Hope to have been of help.
We have an ASP.Net 2.0 web application running in a web farm which is using the ASP.Net State service to store sessions.
We have been having problmes with the service intermittently and have changed a few things such as the machineKey in the machine.config.
My actual question is around the monitoring of the state service service. We have all 4 available performance counters running on the server that hosts the service and as yet we have not seen a single session time out. We have also seen the number of active sessions slowly rise over a period of time, but never become less.
Does the state service recognise when sessions time out? Is there something we should be doing manually?
Edit: We have given up on the state service and gone with SQL server sessions.
To answer the questions below, it seems that sessions go up forever until the service falls over and it is very doubtful that any oen threads are linked to the state server. This is a fairly basic web app at the end of the day.
It seems from the reading I am doing that anumber of other people have experienced similar things, but there seems to be a general lack of common sense and knowledge in any responses flying about.
MS seem to have almost no documentation on this topic.

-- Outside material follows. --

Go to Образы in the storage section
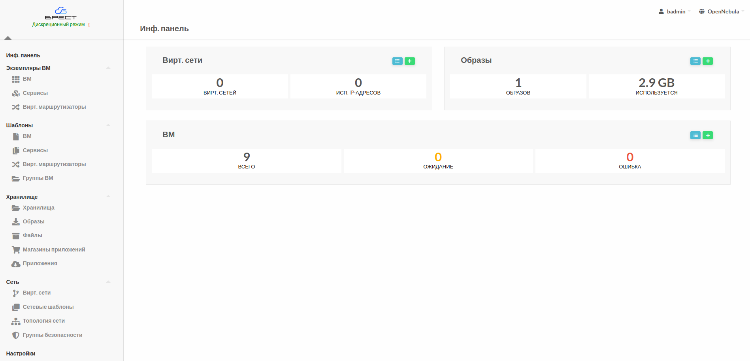The width and height of the screenshot is (750, 361). (x=34, y=221)
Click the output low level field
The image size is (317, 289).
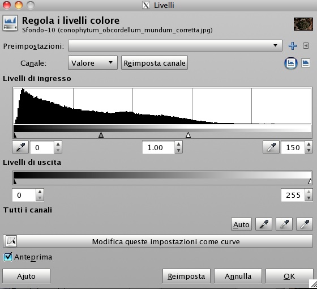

In ASP.Net session time outs can be configured in web.config and machine.config. The default time out assuming nothing has changed will be 20 mins. The machine.config file can be set to not allow overriding, which means that any changes specified in web.config files will not override these settings.

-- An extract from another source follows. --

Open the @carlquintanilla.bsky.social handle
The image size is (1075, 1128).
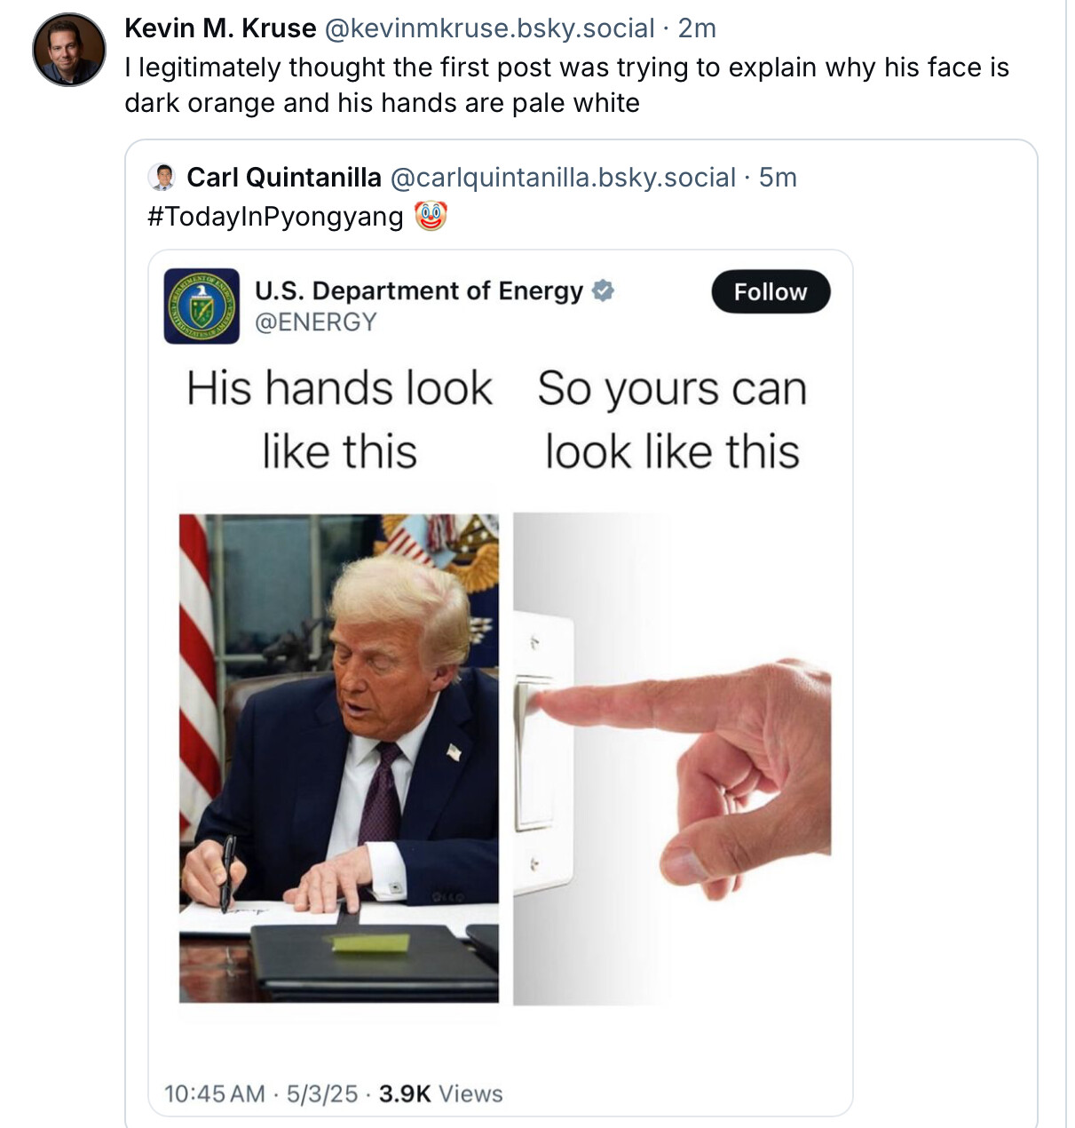(564, 178)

Have you ensured that the appropriate settings are in place in both machine and web config files?
The state service should drop each session after 20 mins of inactivity assuming the default settings.
At what point are your inactive sessions dropped? I assume they are not exponentially increasing, unless your are restarting the service in order to clear them they must be being dropped at some point.

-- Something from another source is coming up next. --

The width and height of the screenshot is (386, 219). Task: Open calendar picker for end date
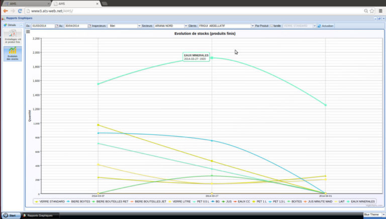point(89,26)
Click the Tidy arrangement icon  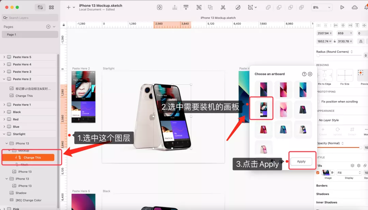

Do you have something that might be hitting the session and keeping it alive without you knowing? Is there are thread being spawned somehwere that is doing work inteh background and holding on to your session? As far as my expeireince goes the timeout is set int he web config file and it just doesn't it's magic from there.
In my experience we've found out that native state server or even using SQL Server for sessions is a very scary scenario as both have issues.
I think you can explore other products for this to achive the absolute best.
A free option would be Velocity but it is still not released.
And another comprehensive but proven product will be (Very expensive actually) NCache
Take a look and see which looks best for you.
About SQL Server, you server will die very soon if you have enough number of hits coming in (I belive you have some hits already which yielded you to do Web Farm or you do it just for the sake of redundancy)
I am sure this will get modded down, but I have to say it.
If you are having issues with the state server, then there is likely an error somewhere in your web application. Charles' comment above seems like good places to start checking, but somewhere there is a life cycle issue.
Go back over the code and check your assumptions. Take a new computer, visit your website (create a session) and let it sit for an hour. If your session is still alive, then something is wrong. Create a new web application that just has a single page reporting the the age of the current session and try the same thing. You should find that after an hour (default is 20 minutes) the session is no longer valid. Now you have a system that is working as expect and one that is not, both using the same session server, so you can rule that out as the problem, now start going through code/configuration and see where you could be keeping it alive (or preventing the time-out).
Here, by the way, is a 'valid' session config. If you don't have your looking something like this, you have likely found your issue:
<sessionState
mode="StateServer"
stateConnectionString="tcpip=10.1.1.1:55455"
cookieless="false"
timeout="20" />
Also make sure you are not overriding your web.config with your machine.config to have a longer timeout.